# Friction problem -- 2 blocks and a rope on an inclined plane

## Homework Statement

So, these 2 blocks are connected by a rope. Aluminuim block is 2kg and copper is 6kg. They are kept in motionless state via some kind of mechanism on steel surface. θ is 30 degrees. I was given dynamic and static friction coefficient (Aluminium μs=0,61 i μd=0,47, Copper μs=0,53 i μd=0,36.
Question is will these blocks move after mechanism that keeps them motionless turns off and I have to calculate force of tension in the rope. Friction of that little pulley is 0.

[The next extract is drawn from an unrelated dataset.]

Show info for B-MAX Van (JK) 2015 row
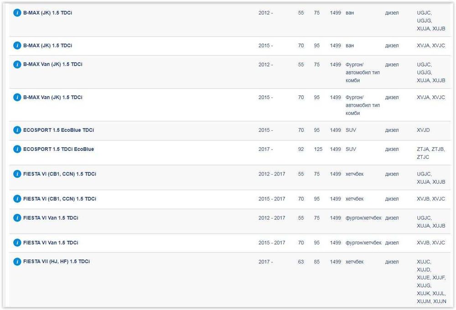coord(17,98)
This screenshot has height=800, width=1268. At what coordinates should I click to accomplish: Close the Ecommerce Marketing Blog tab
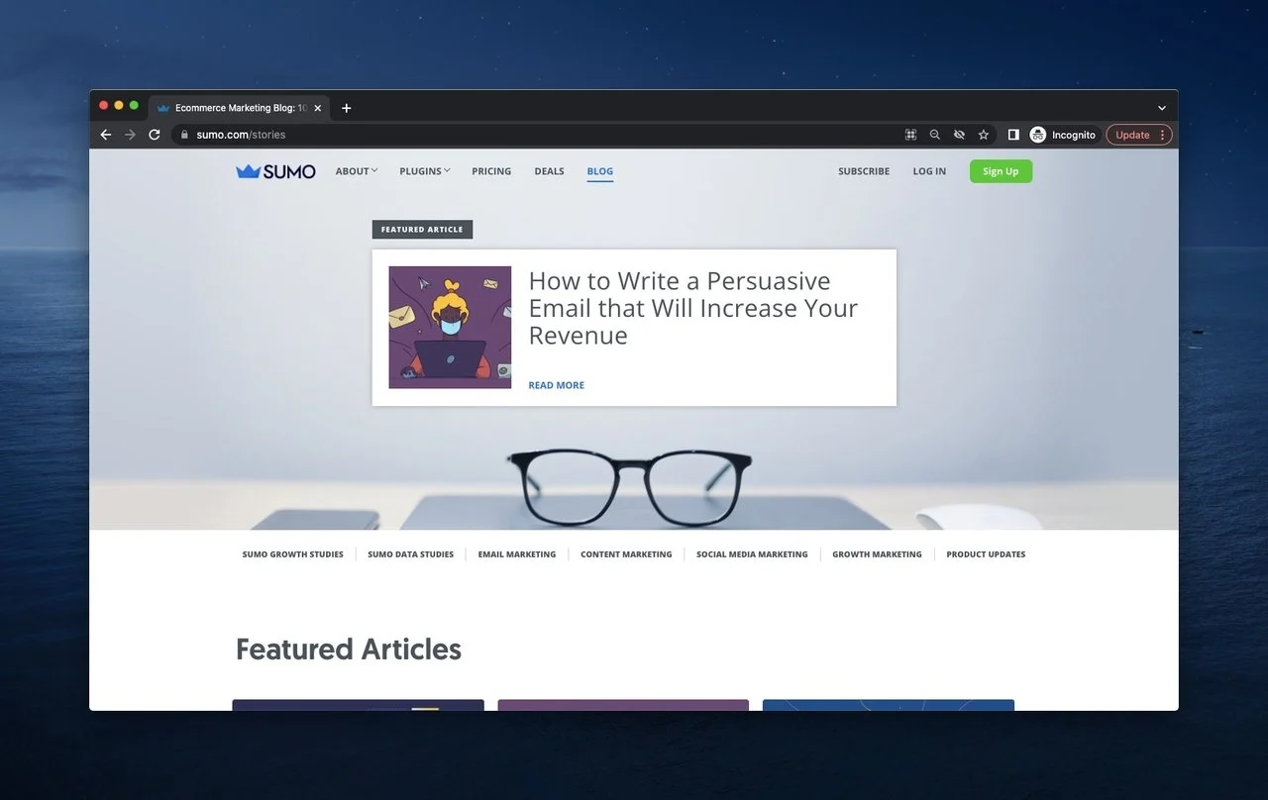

Solution for rope tension is 10N.

Ff=N*μ
G=m*g

## The Attempt at a Solution

I found G1 and G2:
G1=19.62N
G2=58.86N

I also found G2x and G2y:
G2x=sinθ*G2=29.43N
G2y=cosθ*G2=50.97N

After that I calculated force of static and dynamic friction:
Fsf1=G1s=11.97N
Fdf1=G1d=9.22N

Fsf2=G2ys=27N
Fdf2=G2yd=18.35N

Unfortunately, this is as far as I got because I don't understand and don't know what to do next since I never had any problems with static friction.
I hope someone can help me out on this one :)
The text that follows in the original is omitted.